--- Stored items ---
# # # # # # #
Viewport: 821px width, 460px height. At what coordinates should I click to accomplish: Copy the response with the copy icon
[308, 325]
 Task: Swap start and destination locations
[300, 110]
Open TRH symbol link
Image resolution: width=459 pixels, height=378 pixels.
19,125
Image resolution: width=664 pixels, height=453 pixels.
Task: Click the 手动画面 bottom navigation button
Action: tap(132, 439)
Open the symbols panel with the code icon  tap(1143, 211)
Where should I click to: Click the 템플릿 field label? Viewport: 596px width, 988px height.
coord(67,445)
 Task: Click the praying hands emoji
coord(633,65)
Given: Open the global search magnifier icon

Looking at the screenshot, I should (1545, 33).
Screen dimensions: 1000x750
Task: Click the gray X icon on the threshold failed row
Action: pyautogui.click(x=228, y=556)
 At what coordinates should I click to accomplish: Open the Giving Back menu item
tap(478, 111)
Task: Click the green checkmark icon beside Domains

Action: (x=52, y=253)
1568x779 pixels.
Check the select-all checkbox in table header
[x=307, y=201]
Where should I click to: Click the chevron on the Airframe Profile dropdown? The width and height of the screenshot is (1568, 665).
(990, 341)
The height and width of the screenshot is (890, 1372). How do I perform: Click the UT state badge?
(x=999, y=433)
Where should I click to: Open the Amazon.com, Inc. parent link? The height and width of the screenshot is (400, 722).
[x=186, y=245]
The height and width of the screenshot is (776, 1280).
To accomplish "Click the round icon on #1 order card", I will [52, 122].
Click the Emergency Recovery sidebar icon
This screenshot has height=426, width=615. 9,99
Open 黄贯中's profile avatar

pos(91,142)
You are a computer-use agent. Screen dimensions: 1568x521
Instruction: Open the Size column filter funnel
# # # # # # #
--- How to complete this task ---
Give again only the lines starting at the one that contains "Open 黄贯中's profile avatar" and running to the end of the data.

--- Final answer ---
Open 黄贯中's profile avatar

pos(91,142)
You are a computer-use agent. Screen dimensions: 1568x521
Instruction: Open the Size column filter funnel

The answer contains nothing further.